[[ Supplied data open ]]

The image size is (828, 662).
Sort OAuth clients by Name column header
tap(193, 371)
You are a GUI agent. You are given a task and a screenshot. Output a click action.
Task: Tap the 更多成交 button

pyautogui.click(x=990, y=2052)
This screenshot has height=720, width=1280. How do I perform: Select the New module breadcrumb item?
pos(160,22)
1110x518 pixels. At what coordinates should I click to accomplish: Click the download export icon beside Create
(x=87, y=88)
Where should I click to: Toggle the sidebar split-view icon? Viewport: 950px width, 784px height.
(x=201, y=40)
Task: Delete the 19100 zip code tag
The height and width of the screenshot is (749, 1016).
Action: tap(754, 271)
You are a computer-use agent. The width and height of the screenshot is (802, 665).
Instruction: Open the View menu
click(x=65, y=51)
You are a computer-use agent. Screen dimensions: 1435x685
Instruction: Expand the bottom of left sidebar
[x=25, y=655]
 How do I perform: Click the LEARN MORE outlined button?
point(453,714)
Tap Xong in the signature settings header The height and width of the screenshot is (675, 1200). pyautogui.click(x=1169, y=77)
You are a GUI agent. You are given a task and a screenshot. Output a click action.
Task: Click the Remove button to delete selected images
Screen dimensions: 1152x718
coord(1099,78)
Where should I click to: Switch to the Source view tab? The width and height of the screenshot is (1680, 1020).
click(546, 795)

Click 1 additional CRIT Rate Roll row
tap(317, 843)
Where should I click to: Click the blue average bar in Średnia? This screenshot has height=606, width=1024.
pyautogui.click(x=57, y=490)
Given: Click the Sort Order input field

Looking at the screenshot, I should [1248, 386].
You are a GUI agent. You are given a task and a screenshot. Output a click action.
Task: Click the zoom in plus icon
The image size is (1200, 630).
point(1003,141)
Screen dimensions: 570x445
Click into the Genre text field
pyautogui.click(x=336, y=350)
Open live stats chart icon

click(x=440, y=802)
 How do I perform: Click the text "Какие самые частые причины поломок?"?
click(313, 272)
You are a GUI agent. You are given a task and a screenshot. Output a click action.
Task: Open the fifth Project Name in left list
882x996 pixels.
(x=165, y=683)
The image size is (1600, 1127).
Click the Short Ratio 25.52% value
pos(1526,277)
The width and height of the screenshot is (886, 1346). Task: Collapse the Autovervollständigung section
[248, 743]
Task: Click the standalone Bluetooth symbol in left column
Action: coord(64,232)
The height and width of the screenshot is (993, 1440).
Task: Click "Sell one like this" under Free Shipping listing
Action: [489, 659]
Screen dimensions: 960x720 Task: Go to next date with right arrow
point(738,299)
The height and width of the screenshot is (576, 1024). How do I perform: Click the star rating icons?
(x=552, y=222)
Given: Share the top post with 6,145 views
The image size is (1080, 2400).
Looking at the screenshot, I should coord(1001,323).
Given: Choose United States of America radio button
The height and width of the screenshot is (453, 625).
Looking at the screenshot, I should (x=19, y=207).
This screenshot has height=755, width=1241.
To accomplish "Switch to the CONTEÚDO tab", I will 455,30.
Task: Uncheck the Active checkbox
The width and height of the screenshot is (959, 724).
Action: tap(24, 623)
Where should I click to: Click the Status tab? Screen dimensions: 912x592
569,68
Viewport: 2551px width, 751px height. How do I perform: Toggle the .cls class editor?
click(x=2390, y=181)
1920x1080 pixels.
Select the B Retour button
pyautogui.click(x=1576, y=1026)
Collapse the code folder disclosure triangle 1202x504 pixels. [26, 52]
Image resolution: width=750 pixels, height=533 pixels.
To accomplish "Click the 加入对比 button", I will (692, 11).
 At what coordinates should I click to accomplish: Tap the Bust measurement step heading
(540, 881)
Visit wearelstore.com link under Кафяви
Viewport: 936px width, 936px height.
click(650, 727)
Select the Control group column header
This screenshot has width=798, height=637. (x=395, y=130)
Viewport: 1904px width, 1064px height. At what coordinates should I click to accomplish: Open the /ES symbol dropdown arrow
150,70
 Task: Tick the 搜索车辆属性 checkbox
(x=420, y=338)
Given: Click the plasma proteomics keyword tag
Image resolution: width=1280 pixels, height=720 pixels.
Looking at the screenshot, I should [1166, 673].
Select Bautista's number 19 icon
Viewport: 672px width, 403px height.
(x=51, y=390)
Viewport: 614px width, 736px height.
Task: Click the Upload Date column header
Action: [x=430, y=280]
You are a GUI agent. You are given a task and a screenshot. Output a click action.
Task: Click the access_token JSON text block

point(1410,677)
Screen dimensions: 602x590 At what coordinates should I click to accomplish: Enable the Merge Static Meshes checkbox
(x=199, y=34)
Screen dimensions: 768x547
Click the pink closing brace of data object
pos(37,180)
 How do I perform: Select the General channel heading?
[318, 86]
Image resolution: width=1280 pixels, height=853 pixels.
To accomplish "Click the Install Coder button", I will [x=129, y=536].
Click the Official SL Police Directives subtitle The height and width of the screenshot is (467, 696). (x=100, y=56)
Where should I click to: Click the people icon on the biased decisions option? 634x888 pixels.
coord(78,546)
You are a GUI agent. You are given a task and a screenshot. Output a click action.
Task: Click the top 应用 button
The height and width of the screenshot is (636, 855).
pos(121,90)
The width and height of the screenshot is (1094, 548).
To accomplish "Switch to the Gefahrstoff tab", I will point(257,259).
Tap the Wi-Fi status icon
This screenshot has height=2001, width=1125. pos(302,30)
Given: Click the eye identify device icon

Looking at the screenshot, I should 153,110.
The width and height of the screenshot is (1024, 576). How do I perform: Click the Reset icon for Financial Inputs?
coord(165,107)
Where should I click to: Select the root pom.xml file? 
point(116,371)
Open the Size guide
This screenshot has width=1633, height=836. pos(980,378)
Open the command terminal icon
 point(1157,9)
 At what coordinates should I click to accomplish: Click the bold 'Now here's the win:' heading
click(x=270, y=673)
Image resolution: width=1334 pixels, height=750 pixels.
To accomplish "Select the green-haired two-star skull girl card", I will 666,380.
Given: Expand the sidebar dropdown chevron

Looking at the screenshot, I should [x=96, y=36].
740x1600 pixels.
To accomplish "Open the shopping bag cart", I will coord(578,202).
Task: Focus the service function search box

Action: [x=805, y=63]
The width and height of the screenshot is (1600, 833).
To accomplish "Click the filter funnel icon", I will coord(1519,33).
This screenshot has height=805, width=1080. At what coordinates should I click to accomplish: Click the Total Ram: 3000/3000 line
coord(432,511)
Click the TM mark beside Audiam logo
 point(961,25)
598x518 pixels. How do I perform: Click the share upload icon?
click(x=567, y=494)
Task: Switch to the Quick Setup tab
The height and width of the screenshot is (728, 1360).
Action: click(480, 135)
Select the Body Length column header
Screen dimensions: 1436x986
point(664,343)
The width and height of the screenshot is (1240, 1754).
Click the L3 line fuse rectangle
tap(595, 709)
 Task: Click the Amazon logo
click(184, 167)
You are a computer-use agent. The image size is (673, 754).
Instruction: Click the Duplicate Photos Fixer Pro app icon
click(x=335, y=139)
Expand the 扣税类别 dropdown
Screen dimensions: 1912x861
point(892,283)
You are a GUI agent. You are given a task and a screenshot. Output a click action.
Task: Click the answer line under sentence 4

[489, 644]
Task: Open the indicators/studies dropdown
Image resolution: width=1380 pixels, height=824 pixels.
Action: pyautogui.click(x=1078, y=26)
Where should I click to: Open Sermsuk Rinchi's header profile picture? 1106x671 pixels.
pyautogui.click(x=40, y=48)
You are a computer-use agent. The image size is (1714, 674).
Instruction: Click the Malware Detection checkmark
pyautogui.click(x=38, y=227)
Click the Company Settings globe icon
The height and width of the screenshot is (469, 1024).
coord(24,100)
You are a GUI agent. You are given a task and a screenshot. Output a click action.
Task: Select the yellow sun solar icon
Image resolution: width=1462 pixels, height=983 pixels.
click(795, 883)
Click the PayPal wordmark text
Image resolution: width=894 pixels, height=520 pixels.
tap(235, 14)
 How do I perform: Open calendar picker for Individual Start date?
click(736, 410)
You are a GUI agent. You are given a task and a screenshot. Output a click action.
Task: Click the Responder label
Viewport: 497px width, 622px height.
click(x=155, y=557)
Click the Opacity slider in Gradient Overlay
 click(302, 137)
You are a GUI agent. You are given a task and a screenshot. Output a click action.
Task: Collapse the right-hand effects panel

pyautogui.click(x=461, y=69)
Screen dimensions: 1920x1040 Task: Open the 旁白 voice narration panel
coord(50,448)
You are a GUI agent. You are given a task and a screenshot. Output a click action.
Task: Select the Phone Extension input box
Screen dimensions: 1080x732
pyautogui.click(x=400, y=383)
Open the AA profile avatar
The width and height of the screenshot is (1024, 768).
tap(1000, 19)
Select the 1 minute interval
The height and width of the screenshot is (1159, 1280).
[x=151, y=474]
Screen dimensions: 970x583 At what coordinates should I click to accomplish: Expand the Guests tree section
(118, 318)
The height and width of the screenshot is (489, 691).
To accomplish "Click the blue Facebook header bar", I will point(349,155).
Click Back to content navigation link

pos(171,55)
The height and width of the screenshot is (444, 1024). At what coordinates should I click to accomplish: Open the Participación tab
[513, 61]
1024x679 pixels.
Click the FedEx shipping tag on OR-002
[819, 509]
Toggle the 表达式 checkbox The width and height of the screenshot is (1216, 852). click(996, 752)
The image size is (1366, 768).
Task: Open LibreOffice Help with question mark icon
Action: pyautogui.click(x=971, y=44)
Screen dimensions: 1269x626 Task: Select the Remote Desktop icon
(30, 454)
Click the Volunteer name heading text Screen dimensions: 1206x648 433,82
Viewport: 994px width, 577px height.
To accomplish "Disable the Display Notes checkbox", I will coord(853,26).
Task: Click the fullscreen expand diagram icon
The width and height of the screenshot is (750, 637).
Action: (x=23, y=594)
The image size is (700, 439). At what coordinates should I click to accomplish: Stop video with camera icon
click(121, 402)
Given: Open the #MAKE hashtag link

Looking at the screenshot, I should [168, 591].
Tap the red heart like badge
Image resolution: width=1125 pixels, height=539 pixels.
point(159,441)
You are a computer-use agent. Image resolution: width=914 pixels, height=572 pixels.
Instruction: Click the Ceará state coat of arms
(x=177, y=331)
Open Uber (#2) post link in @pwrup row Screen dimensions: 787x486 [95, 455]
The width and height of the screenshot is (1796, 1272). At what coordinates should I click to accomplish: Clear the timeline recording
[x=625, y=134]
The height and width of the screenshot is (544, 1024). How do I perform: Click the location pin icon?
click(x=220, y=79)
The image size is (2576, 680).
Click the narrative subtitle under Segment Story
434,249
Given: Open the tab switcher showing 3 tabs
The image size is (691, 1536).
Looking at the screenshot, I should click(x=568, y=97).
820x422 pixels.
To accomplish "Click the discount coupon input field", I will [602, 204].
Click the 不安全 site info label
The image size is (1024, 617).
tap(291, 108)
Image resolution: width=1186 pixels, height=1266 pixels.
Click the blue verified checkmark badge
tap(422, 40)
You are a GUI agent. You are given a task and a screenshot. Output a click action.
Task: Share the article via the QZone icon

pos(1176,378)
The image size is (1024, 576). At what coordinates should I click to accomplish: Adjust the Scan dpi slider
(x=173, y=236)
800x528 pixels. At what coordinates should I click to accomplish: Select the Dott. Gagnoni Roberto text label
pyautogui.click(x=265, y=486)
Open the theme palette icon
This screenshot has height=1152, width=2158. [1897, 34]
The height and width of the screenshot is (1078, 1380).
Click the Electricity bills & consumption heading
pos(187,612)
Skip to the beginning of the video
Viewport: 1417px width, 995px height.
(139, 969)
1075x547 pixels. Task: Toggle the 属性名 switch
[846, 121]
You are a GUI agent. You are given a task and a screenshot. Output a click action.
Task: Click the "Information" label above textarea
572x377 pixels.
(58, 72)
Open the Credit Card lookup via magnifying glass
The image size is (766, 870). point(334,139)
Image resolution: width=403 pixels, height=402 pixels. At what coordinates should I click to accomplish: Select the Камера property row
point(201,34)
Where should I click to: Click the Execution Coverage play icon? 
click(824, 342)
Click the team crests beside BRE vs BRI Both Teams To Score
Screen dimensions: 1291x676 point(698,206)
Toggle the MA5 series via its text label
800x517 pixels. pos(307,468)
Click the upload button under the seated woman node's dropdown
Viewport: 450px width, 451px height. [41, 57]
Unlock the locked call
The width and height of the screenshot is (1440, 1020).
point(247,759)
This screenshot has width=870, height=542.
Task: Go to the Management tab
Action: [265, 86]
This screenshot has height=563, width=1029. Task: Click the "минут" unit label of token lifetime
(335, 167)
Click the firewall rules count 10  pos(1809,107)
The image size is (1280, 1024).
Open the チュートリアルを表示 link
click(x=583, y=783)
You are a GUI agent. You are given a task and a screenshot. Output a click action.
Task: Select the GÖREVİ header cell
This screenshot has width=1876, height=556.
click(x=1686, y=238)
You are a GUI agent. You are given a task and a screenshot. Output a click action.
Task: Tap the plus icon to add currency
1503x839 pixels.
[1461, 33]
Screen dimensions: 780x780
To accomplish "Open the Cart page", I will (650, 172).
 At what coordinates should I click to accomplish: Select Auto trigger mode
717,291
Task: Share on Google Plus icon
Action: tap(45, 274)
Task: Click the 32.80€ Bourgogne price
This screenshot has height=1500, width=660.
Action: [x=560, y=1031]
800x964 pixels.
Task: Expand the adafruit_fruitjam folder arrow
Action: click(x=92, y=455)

[[ Supplied data closed ]]

__Required work__
Could you set down, exactly as written, the lines above between the one holding "Task: Uncheck the Active checkbox" and the one holding "Collapse the code", inclusive, and nothing more?

__Task result__
Task: Uncheck the Active checkbox
The width and height of the screenshot is (959, 724).
Action: tap(24, 623)
Where should I click to: Click the Status tab? Screen dimensions: 912x592
569,68
Viewport: 2551px width, 751px height. How do I perform: Toggle the .cls class editor?
click(x=2390, y=181)
1920x1080 pixels.
Select the B Retour button
pyautogui.click(x=1576, y=1026)
Collapse the code folder disclosure triangle 1202x504 pixels. [26, 52]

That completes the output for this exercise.